BEGIN

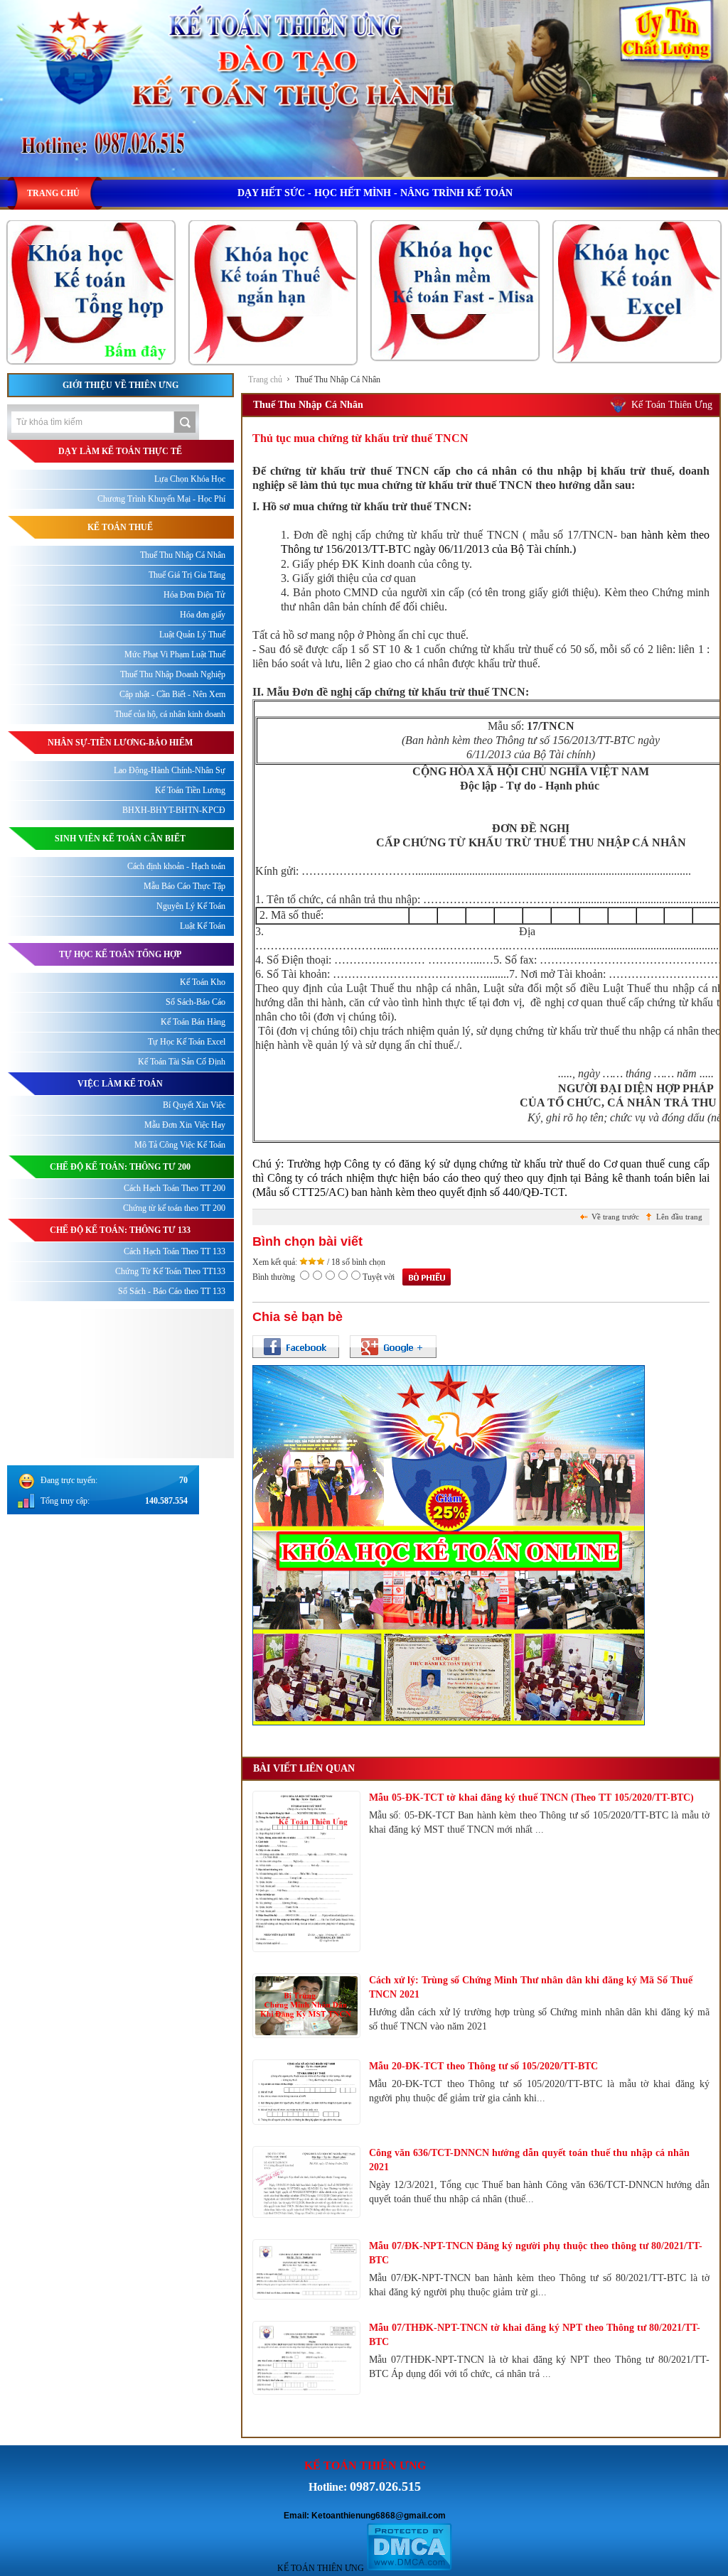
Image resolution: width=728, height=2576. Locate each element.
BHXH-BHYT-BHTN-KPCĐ (173, 810)
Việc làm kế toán (120, 1084)
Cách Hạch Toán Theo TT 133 (174, 1251)
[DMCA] (409, 2568)
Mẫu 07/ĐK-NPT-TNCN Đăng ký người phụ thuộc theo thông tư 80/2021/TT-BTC (535, 2253)
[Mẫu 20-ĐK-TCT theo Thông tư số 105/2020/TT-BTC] (306, 2092)
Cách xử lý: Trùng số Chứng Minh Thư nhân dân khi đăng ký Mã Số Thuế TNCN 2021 (530, 1987)
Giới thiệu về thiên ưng (120, 385)
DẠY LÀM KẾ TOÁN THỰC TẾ (120, 451)
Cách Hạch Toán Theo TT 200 (174, 1188)
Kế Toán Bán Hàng (193, 1022)
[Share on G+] (393, 1346)
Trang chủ (265, 379)
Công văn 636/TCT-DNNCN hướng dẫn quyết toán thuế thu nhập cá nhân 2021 (529, 2159)
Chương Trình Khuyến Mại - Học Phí (161, 499)
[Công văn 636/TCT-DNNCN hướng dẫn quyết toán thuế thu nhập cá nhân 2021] (306, 2182)
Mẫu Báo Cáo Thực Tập (184, 886)
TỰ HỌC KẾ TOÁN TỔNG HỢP (120, 954)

END

> The problem
Copy out only the lines of the records above from the one with "DẠY LÀM KẾ TOÁN THỰC TẾ (120, 451)" through the one with "2021 (529, 2159)", exactly as they stand, both included.

> Answer box
DẠY LÀM KẾ TOÁN THỰC TẾ (120, 451)
Cách Hạch Toán Theo TT 200 (174, 1188)
Kế Toán Bán Hàng (193, 1022)
[Share on G+] (393, 1346)
Trang chủ (265, 379)
Công văn 636/TCT-DNNCN hướng dẫn quyết toán thuế thu nhập cá nhân 2021 (529, 2159)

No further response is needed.